The so-called civilized world's response to the genocide has been shameful. The food-giving part of the United Nations is trying its best, but the security-making part of the UN has been mostly silent. The UN doesn't operate without consensus, and right now there is no consensus to help the people of Darfur fight off genocide. The reason largely is greed.

Sudan's Muslim Arab central government controls Sudan's ample oil fields. And UN powerhouses China and Russia don't want to jeopardize their lucrative access to Sudan's oil.

Oil lust hasn't just thwarted the world's response to the Darfur genocide. According to some reports, it may even be the cause of it.

Last spring, the British press reported that investors paid Sudan's government millions of dollars for oil rights in Darfur. The deal was signed in October 2003, around when the ethnic-cleansing campaign started. Sudan's government might very well be supporting the genocide to simply get Darfur's black African farmers off oil-rich land.

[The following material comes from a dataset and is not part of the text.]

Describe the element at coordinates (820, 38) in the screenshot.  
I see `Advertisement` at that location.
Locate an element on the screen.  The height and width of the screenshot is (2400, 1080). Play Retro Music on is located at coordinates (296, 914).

The African Union has sent 7,000 peacekeepers to Darfur in an effort to protect the refugee camps and food convoys, but they have largely failed. Not because they're bad at their jobs, necessarily; they've done a decent job where they are stationed. The problem is that a force of 7,000 people in a place the size of Great Britain (with no transportation infrastructure) can't be in many places. The New York Police Department alone employs 35,000 people!

By the way, the 7,000 African Union peacekeepers may leave soon because they're out of money. Congress and the Bush administration were going to give them $50 million but decided against it. Incidentally, $50 million is how much the federal government just promised to spend to build a rainforest and aquarium in Iowa.